Second, there’s the technical aspects of the story. The prose appears deceptively simple but this is actually a writing style that’s difficult to pull off. There’s the succinctness and clarity of the language that makes it accessible without padding the text. Then there’s the format, a series of news clipping and email exchanges, that deviates from the common mode of storytelling in addition to being very modern. This could have been a story narrated through snail-mail correspondence but Loenen-Ruiz makes the most out of the technology, such as the concept of mailing lists. Keen readers will even spot some meta-textual reference such as the mention of of fabulists. But what really stands out is how much is implied through the correspondence rather than the writer telling readers directly what occurs. While we’re on the subject of “elephants”, there’s an aspect of Ernest Hemingway’s “Hills Like White Elephants” that can be found in the narrative, at least in terms of the dialogue.

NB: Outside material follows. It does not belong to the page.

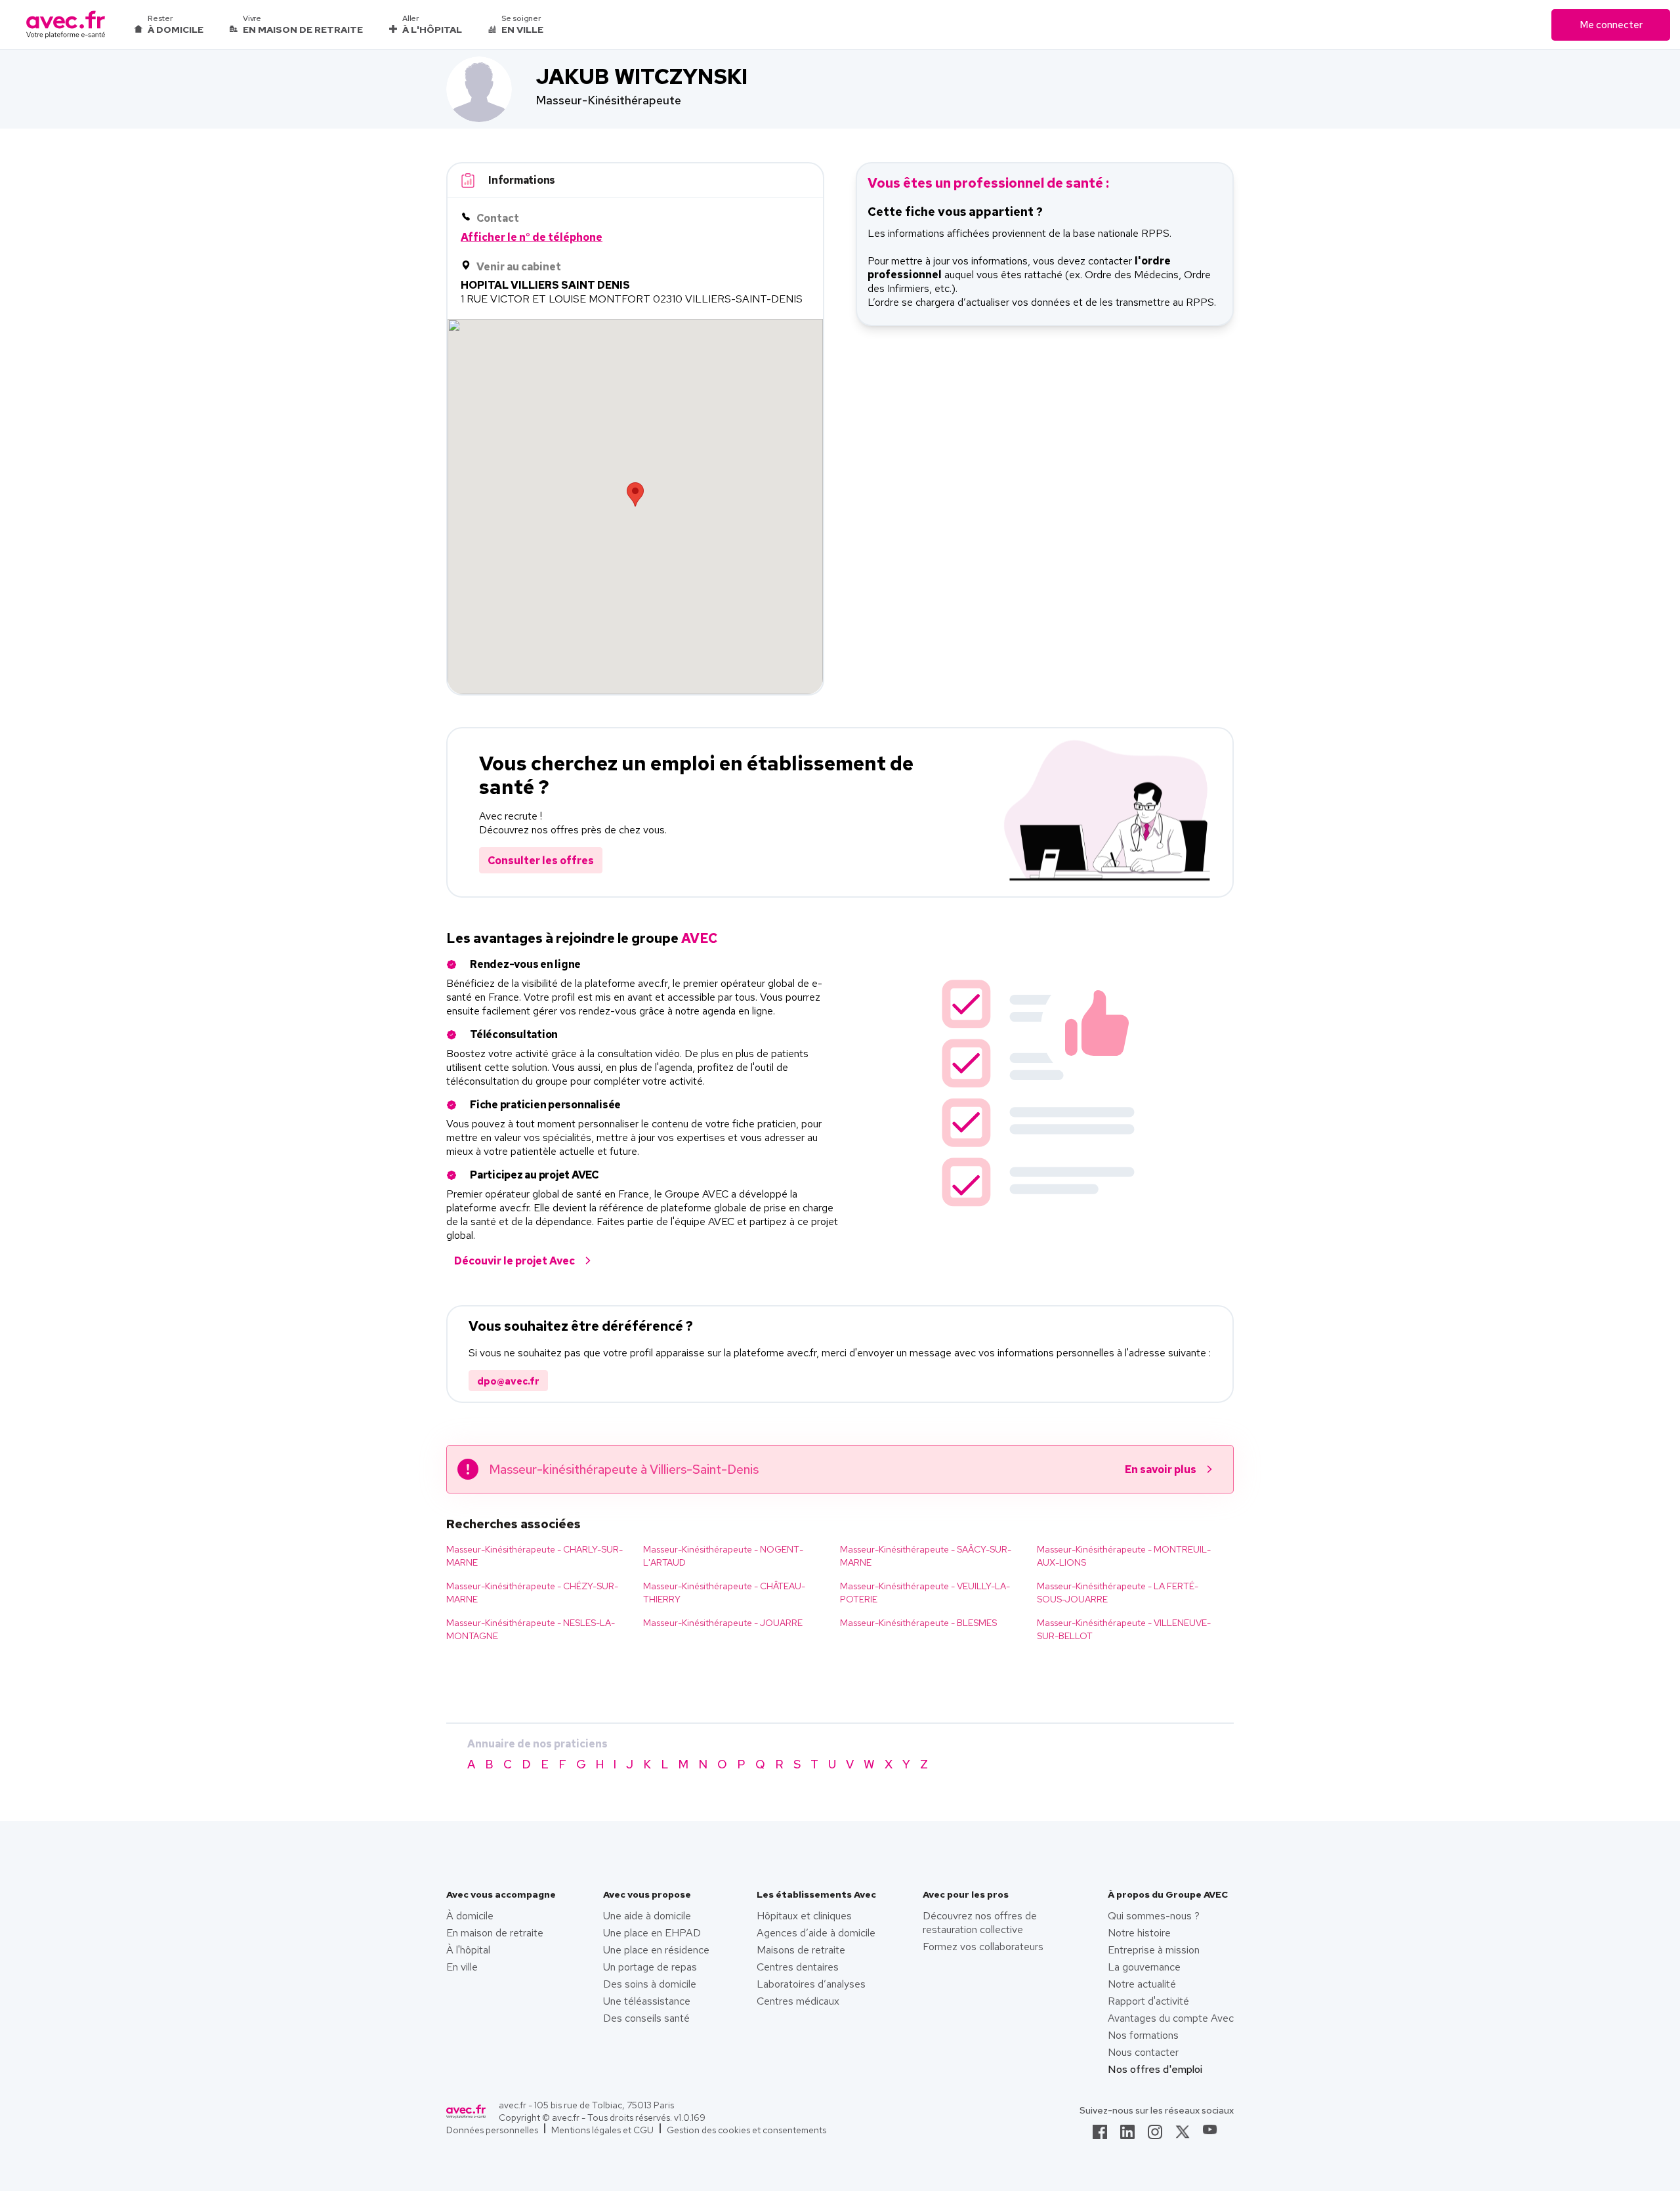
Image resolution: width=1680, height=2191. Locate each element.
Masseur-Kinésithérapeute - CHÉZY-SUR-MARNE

What Loenen-Ruiz brings to the table of Philippine speculative fiction is variety. Whereas some writers cling to what they’re familiar with or consider serious literary pieces, “Teaching a Pink Elephant to Ski” is a story that’s not immediately Filipino yet is nonetheless written by a Filipino author. It dares to be different, both in atmosphere and agenda. This isn’t fiction that’s attempting to change the world, but rather a lighthearted story that evokes pleasure and a sense of wonder. And honestly, is that such a bad thing?